Several limitations of our study design merit comment. One must consider that no direct relationship between brain activity and the occurrence of hallucinations during scanning was investigated, because in ASL the mean cerebral perfusion over the scanning time is calculated and therefore temporal resolution is low. In addition, these results will have to be replicated in a sham-controlled design that applies the cutoff point found in our study. Both sham and stimulation groups should include an even number of patients with a high-enough level of STG perfusion before treatment. Thus, a decision-making algorithm for future studies could be developed following the ROC analysis. A level of normalized CBF in the left STG of at least 0.26 could then be used to decide whether to include or exclude a patient because of expected treatment response in TMS.
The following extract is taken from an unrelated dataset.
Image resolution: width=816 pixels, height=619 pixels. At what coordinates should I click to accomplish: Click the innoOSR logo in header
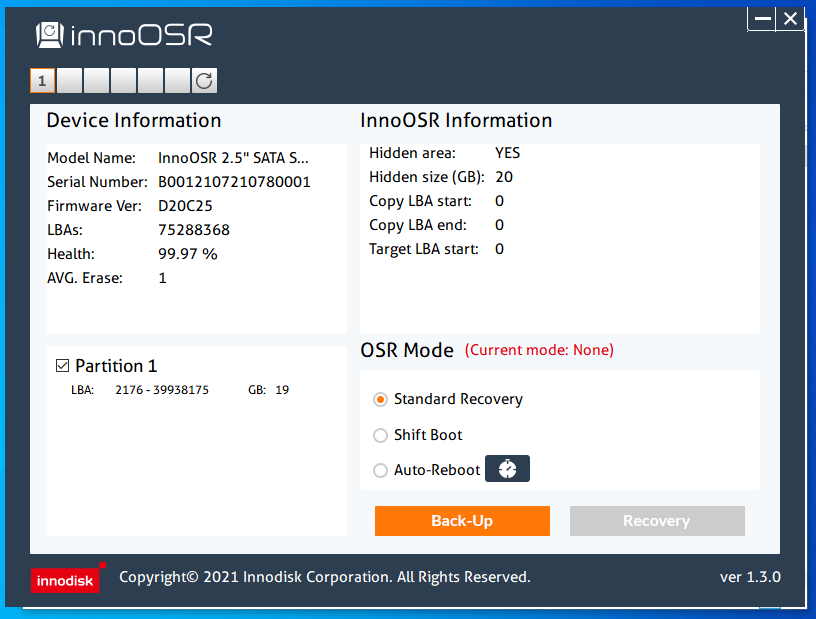[125, 36]
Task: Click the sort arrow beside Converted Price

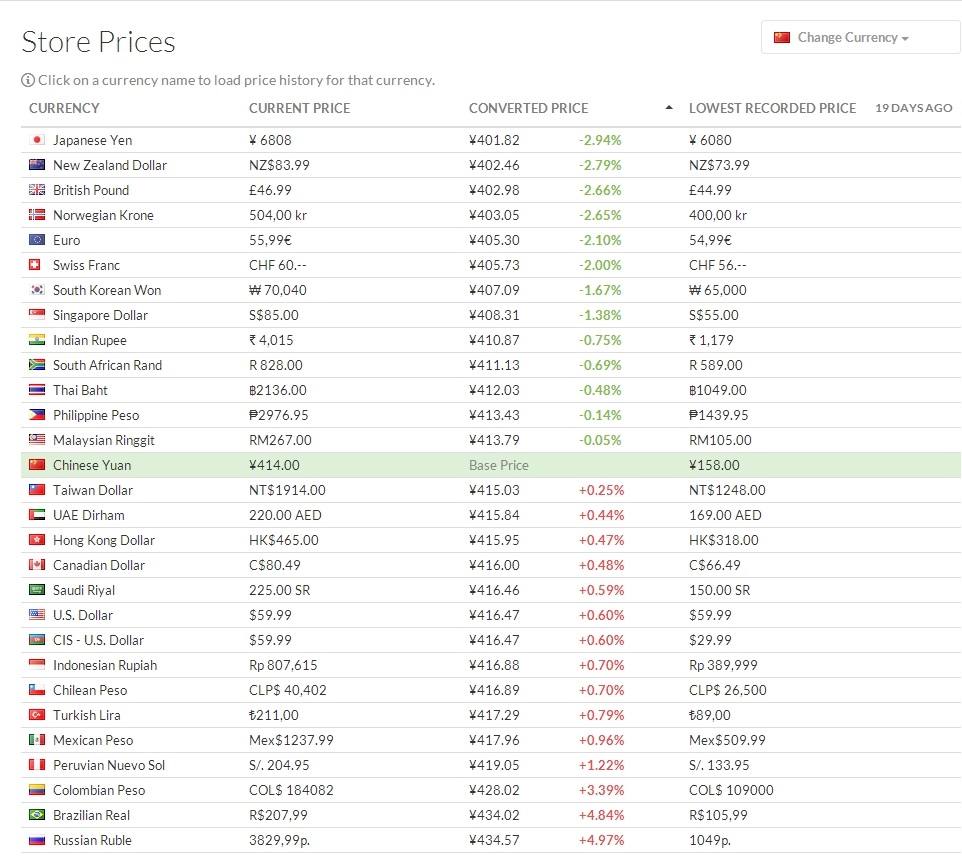Action: coord(669,108)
How can the higher STG perfusion in responders be explained? Given the fact that the target region for TMS was also situated in the STG, one might speculate that the efficacy of TMS relies on a certain level of brain activity in the area close to the target region.[29] This is in line with the suggestion that the disturbance of the AVH-generating network by TMS is the key factor.[24] In the condition of relatively low brain activity in patients, an inhibitive TMS treatment might not be the appropriate treatment approach. Future studies should be aimed at investigating whether there are alternative brain regions in such nonresponders that could be involved in the generation of AVH, and that could be considered the possible target regions for TMS.

In conclusion, this study showed that only patients with higher STG perfusion benefited from TMS as adjuvant treatment. Being noninvasive, relatively easy to use and independent of the occurrence of AVH during scanning, the measurement of resting perfusion with ASL before treatment might be a clinically relevant way to identify possible responders and nonresponders to TMS.